When information that should be kept private gets in the wrong hands, bad things can happen. A data breach at a government agency can, for example, put top secret information in the hands of an enemy state. A breach at a corporation can put proprietary data in the hands of a competitor. A breach at a school could put students’ PII in the hands of criminals who could commit identity theft. A breach at a hospital or doctor’s office can put PHI in the hands of those who might misuse it. Very rarely will a breach result in a non-issue. In the cases where it might appear there is no issue, that is just a sign that you are not aware of what has been compromised. There are many drivers for why data privacy is one of the most significant issues globally. Let’s take a look at some of the largest factors.

Today, everyone in the tech space seem to acknowledge that data is one of the most valuable assets a company or an individual has, but it’s important to keep in mind it always has been. With the rise of the data economy, companies find enormous value in collecting, sharing, and using data. Companies such as Google, Facebook, and Amazon have all built empires atop the data economy.

Transparency in how businesses request consent, abide by their privacy policies and manage the data that they’ve collected is vital to building trust and accountability with customers and partners who expect privacy.
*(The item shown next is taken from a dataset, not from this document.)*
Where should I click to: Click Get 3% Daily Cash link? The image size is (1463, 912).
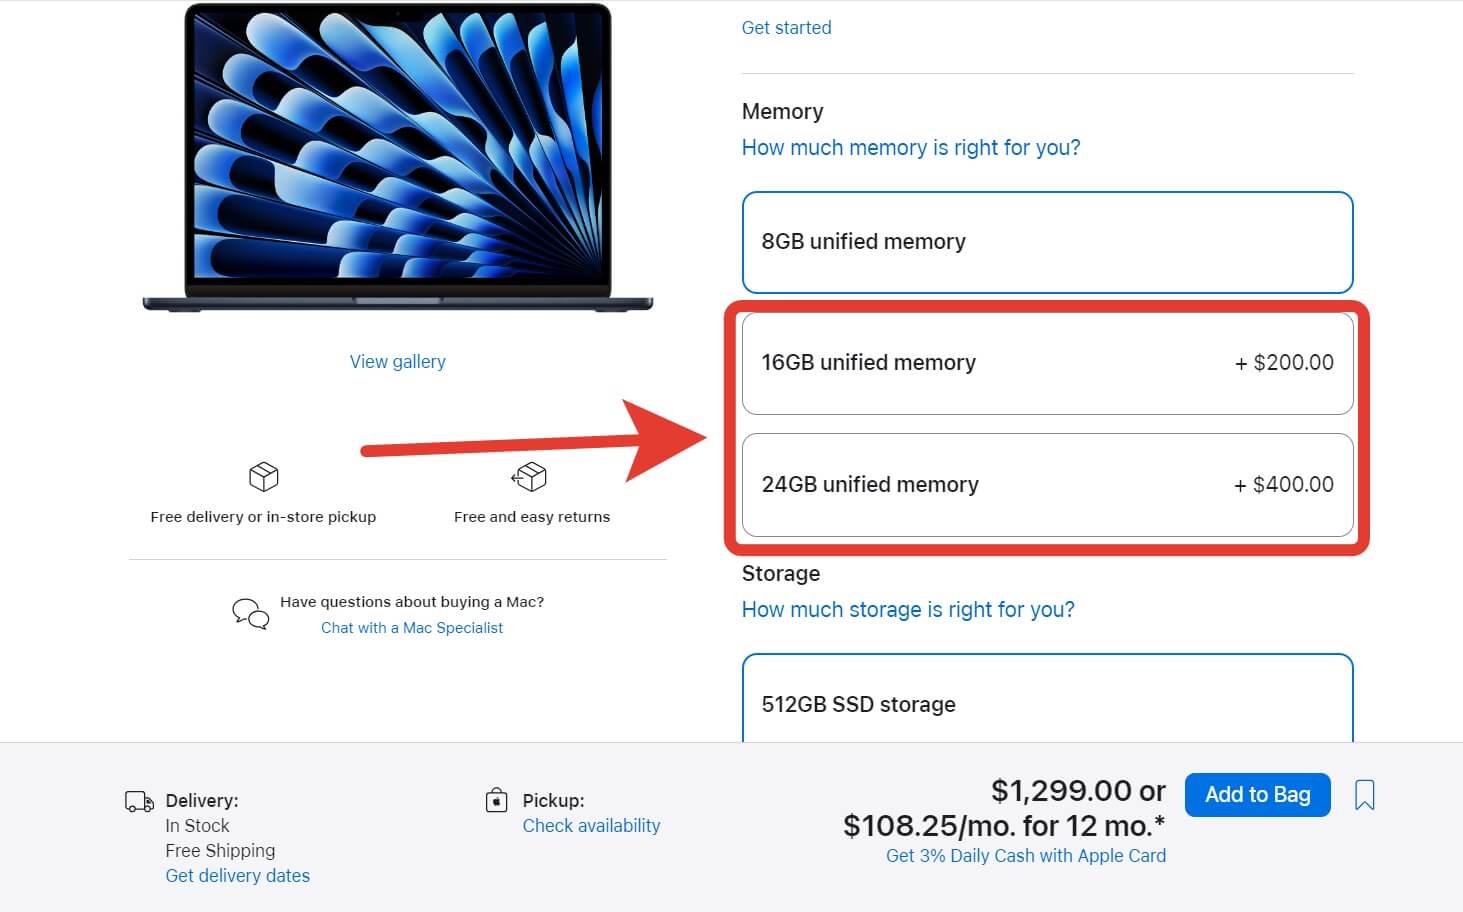[x=1025, y=856]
Many companies have learned the importance of privacy the hard way, through highly publicized privacy fails (more on this later). Second, privacy is the right of an individual to be free from uninvited surveillance. To safely exist in one’s space and freely express one’s opinion behind closed doors is critical to living in a democratic and free society.

One of the greatest issues with transparency that we face today is that it is the antithesis of privacy. Complete transparency exists in technologies brought to us by blockchain and cryptocurrencies, however that is not conducive to keeping certain information private. There will always be information that should and needs to be kept private. One solution to this is to have a ‘centralized trusted broker’ for private data. But it poses the question ‘who is qualified to be that trusted broker of information?’

Organizations commonly believe that keeping sensitive data secure from hackers means they’re automatically compliant with data privacy regulations. This is not the case.

Data Security and data privacy are often used interchangeably, but there are distinct differences:

Imagine a scenario where you’ve gone to great lengths to secure private personal information of someone on your network (PII). In this instance, the data has been encrypted, access has been restricted, and multiple overlapping monitoring systems have been set in place. If, despite all of these measures taken, the PII was collected without proper consent, you could still be violating a data privacy regulation even though the data is secure.

Data privacy cannot exist without data protection. With that having been said, you can have data protection without data privacy. Any lock made by man can be broken by man. Always keep in mind that you cannot have data privacy without data protection.

Ensuring data privacy means that you’re not the company that collects all of your customer’s personal data – whether it is with passive location tracking, apps secretly absorbing your personal address book, or websites recording your every keystroke.

Employees must be regularly trained on data protection, so they understand the processes and procedures necessary to ensure proper collection, sharing, and use of sensitive data. You will always encounter human error. No amount of training will keep all employees from being phished or scammed at all times. Because of this, it is important to consider restrictions to who can access each device and each piece of information on the network. For example, the receptionist does not need to have access to any servers containing billing information. In most cases, the receptionist won’t have been specifically given access to the billing server, but they may, unknowingly have access to the server. That access is what needs to be mitigated.